Когда папа мой встретил Носика в последний раз года два назад на каком-то еврейском мероприятии, он сказал Антону: «Какой же ты все-таки очаровательный прохиндей, прямо как твой отец…» «Ну так иначе же не выжить, Костя…» – и улыбается и отходит с папой в сторону покурить, стильно прихрамывая. А папа говорит мне потом: «Слушай, вот у Антона трость, а у меня палочка. Давай мне тоже трость купим для понта, как у Носика».

До встречи, Антон. Поделись там с папой тростью, а мы тут еще попыхтим.

Хотя без тебя будет скучнее, преснее и медленнее.

* * *

Какая она, сегодняшняя Москва? Мокрая от дождей? Уставшая от работы и людского множества? Клубнично-черешневая? Бездетная (мои дети – кто в деревне, кто на раскопках)?

Сегодня вечер памяти Антона Носика. Оказывается, моя сегодняшняя Москва вот тут. Она такая, и она из этих людей. Моя Москва никогда-никогда не была бы вот такой без Антона, и моя Москва никогда не перестанет читать его «Живой журнал».

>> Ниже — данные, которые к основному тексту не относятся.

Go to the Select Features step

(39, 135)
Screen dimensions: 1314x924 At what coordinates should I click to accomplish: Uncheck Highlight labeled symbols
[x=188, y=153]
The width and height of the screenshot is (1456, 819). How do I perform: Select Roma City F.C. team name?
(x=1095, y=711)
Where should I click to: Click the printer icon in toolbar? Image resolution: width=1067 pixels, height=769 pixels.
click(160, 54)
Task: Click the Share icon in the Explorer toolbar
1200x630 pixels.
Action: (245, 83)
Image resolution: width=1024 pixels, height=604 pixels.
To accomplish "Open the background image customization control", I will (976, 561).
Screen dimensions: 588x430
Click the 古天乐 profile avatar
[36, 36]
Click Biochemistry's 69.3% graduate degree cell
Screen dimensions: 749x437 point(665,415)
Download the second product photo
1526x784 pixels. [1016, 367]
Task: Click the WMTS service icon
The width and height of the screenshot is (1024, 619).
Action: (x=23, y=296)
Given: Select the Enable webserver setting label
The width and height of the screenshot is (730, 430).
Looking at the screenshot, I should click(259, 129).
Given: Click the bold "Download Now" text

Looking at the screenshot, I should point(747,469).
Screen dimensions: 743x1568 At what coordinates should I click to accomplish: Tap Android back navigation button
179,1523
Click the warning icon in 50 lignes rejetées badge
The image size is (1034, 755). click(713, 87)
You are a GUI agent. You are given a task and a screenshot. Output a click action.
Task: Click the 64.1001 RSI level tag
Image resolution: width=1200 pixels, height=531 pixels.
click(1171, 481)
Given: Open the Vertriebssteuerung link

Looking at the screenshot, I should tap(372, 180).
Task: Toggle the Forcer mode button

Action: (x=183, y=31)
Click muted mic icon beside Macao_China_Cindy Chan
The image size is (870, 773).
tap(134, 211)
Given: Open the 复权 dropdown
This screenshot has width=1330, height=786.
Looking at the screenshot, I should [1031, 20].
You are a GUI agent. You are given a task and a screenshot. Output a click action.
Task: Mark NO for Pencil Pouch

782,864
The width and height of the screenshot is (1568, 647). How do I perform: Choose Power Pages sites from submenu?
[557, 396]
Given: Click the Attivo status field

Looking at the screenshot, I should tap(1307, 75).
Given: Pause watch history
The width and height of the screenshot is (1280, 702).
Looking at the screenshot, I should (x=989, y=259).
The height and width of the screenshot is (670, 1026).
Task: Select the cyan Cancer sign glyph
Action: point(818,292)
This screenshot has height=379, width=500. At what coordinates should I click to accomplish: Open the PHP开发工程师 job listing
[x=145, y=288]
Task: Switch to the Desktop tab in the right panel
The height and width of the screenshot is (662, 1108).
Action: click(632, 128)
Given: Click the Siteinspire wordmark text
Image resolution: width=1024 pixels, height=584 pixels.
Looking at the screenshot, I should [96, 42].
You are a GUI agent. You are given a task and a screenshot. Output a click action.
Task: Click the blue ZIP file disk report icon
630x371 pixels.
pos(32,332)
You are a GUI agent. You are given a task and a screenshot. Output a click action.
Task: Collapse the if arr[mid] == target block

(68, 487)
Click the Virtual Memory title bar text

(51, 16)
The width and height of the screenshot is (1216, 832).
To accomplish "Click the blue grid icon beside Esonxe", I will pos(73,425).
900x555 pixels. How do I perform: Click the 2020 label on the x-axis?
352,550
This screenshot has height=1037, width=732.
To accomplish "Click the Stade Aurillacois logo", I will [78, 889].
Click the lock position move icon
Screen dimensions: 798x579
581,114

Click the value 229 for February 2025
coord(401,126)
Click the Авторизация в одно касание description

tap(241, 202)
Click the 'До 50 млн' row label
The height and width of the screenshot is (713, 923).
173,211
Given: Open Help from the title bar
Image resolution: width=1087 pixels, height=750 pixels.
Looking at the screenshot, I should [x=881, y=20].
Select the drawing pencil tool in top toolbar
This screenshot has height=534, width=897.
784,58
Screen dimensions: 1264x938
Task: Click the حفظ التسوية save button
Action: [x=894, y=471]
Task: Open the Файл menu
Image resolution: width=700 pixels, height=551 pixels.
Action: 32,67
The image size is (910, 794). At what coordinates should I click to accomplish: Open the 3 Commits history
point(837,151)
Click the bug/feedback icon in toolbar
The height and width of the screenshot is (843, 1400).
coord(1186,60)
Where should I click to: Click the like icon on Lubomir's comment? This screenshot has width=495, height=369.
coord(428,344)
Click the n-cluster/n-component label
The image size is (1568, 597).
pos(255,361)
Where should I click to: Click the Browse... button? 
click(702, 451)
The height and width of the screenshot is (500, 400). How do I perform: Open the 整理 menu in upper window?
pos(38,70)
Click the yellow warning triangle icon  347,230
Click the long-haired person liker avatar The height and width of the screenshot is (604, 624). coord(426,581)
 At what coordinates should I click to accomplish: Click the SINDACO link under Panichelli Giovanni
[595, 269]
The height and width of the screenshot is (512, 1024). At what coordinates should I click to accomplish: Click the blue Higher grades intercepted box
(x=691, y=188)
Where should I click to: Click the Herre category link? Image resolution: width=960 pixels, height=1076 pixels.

Грустный, слезный, чистый, честный, хулиганский, со смехом, свой какой-то очень носиковский получился вечер.

Сижу в зале, слушаю со сцены Налича, Машу Сехон, Быкова, Шендеровича… Они читают тексты Антона про жлобов и про Венецию, про помощь и про добро, про то, что не надо париться, про эмиграцию, про нерукопожатность, про маму, про условности, про смерть и про то, что смерти нет.

Смерти нет… Наши с Антоном папы были одноклассниками и очень близкими друзьями-почти-родственниками. Папа мой был влюблен в тетку Антона, в Лидочку, всю жизнь, с ее девяти лет, а я была влюблена в усы Носика-старшего, а к Антону я всегда ревновала, потому что папе моему он страшно нравился.